Жанены принадлежали к числу тех старых французских семей, которые веками живут в одном и том же захолустном уголке и хранят чистоту рода от посторонних вторжений. Несмотря на перемены, происшедшие в обществе, таких семей во Франции больше, чем можно предположить. Они сами не сознают, какими глубокими корнями вросли в почву, от которой их может оторвать только сильная встряска. В этой их привязанности соображения рассудка не играют никакой роли, соображения выгоды — очень малую, а умиление перед исторической стариной свойственно лишь кучке просвещенных литераторов. Но всех, как самых невежественных, так и самых образованных, одинаково связывает неразрывными узами глубокое и могучее чувство, подсказывающее им, что они испокон веков — частица этой земли, живут ее жизнью, вдыхают ее воздух, слышат у своей груди биение ее сердца, как два существа, лежащие рядом на общем ложе, улавливают каждое ее содрогание, малейшие оттенки, которыми отличаются друг от друга часы суток, времена года, погожие и хмурые дни, голоса и молчание природы.

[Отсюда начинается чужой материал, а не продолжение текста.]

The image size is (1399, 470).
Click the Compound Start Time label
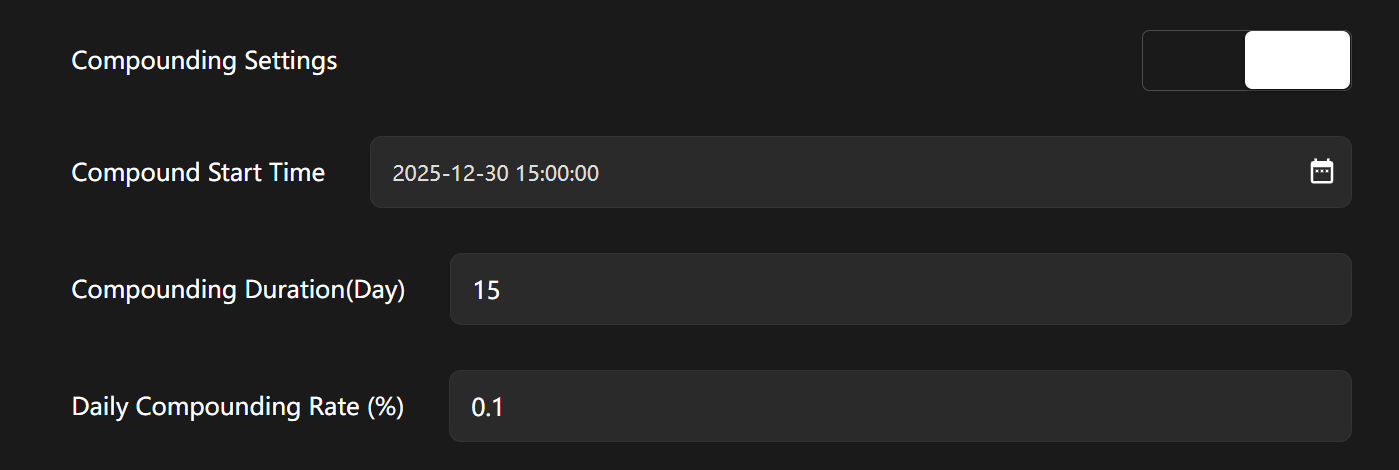coord(198,172)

При этом и местность может быть не из самых красивых, и живется там не очень легко, но к ней привязываешься тем крепче, чем проще, чем смиреннее там природа, чем ближе она к человеку и чем яснее говорит ему родным, задушевным языком.
Такой была
Жанены жили здесь с незапамятных времен. Их род удалось проследить в архивах города и окрестностей вплоть до XVI века благодаря неизбежному двоюродному дедушке, который посвятил свою жизнь составлению родословной этих безвестных тружеников: крестьян, деревенских ремесленников, а позднее сельских писцов и нотариусов, в конце концов осевших в субпрефектуре округа, где Огюстен Жанен, отец нынешнего Жанена, преуспел в качестве банковского дельца; это был человек ловкий, по-крестьянски упорный и с хитрецой, в общем честный, но без чрезмерной щепетильности, неутомимый работник и прожигатель жизни; своим лукавым добродушием, прямотой и богатством он умудрился внушить к себе почтение и страх на десять лье в окружности. Приземистый, коренастый, кряжистый, с мясистым, красным, в оспинах лицом и быстрыми глазками, он в молодости слыл большим любителем слабого пола да и под старость не совсем утратил вкус к женщинам. Он любил вольные шутки, любил хорошо поесть. Стоило посмотреть на него за столом в обществе его сына Антуана и нескольких старых приятелей того же пошиба — мирового судьи, нотариуса, настоятеля собора (старик Жанен вел яростную кампанию против церкви, но охотно водил компанию со служителями церкви, если те были люди компанейские): все это были молодцы точно на подбор, как и подобало землякам Рабле. Гул стоял от забористых острот, от стука кулаками по столу, от раскатов хохота. Их безудержное веселье передавалось прислуге на кухне и соседям на улице.
Но однажды в знойный летний день старик Огюстен вздумал спуститься в погреб без пиджака, чтобы самому разлить вино по бутылкам, и схватил воспаление легких. В одни сутки убрался он в иной мир, в который не очень-то верил, упокоился, напутствуемый надлежащими церковными таинствами, как и полагается провинциальному буржуа-вольнодумцу: в последнюю минуту он на все готов согласиться, лишь бы бабье к нему не приставало, тем более что самому-то ему наплевать… А кстати, кто знает…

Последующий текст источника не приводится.